Full Definition Of Corporation Act

The Corporation Act, passed in England in 1661, made it illegal for individuals who did not adhere to the Anglican sacrament and take the oaths of supremacy and allegiance to hold public office. This meant that individuals who did not follow the Anglican Church were barred from government positions. The law remained in effect for more than two centuries until it was repealed by the Promissory Oaths Act of 1871. The Corporation Act served as a means for the government to exert control over those in power and ensure their adherence to the official religion of England. However, it was a contentious law that discriminated against those who did not align with the Anglican Church.

Corporation Act FAQ'S

The Corporation Act is a piece of legislation that governs the operation and regulation of corporations in Australia.

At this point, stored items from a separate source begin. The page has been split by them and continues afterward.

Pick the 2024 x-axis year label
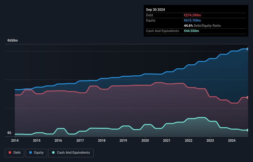253x162 pixels. pyautogui.click(x=232, y=141)
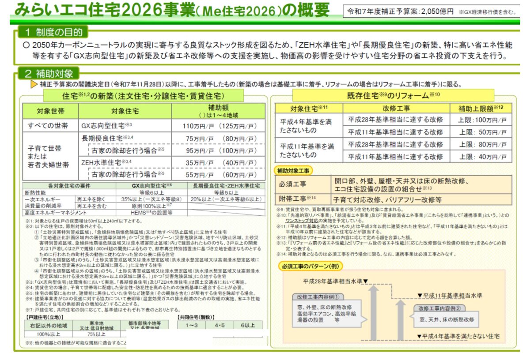Click the 6以上 cell in 共同住宅 table
530x353 pixels.
(x=247, y=325)
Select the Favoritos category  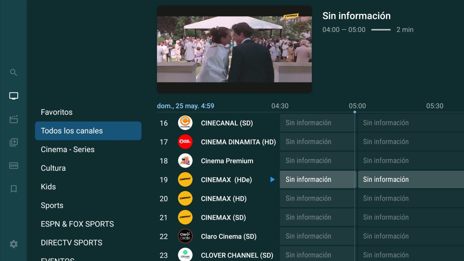pyautogui.click(x=57, y=112)
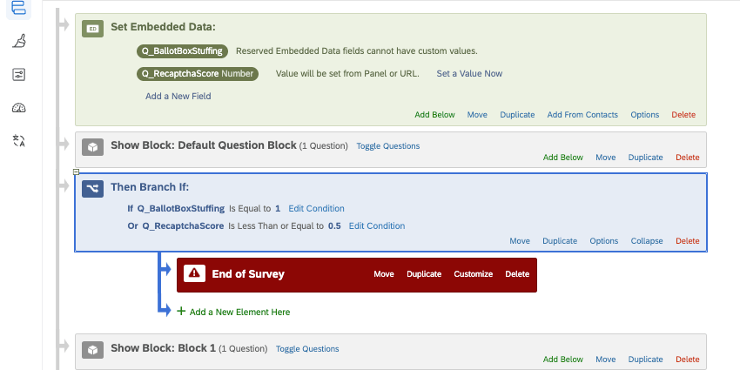Open the Translations sidebar icon

pos(19,140)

The Act covers a wide range of topics including corporate governance, financial reporting, disclosure requirements, and the duties and responsibilities of company directors.

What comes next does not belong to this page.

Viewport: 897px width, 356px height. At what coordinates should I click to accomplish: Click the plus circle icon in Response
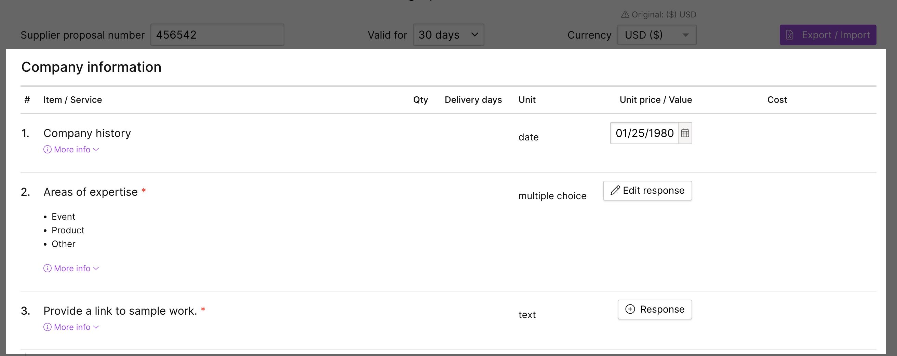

Penalties for breaching the Act can include fines, disqualification from managing a corporation, and in some cases, imprisonment.

Directors have a duty to act in the best interests of the company, exercise care and diligence, and avoid conflicts of interest.

The Act sets out requirements for the preparation and disclosure of financial reports, including the need for companies to have their financial statements audited.

Yes, shareholders have the right to take legal action if they believe the company or its directors have breached the Act.

The Act sets out the timing and procedures for holding an annual general meeting, including the need to provide notice to shareholders and the items that must be discussed.

Yes, under certain circumstances, a company can be held liable for the actions of its directors if they have breached their duties under the Act.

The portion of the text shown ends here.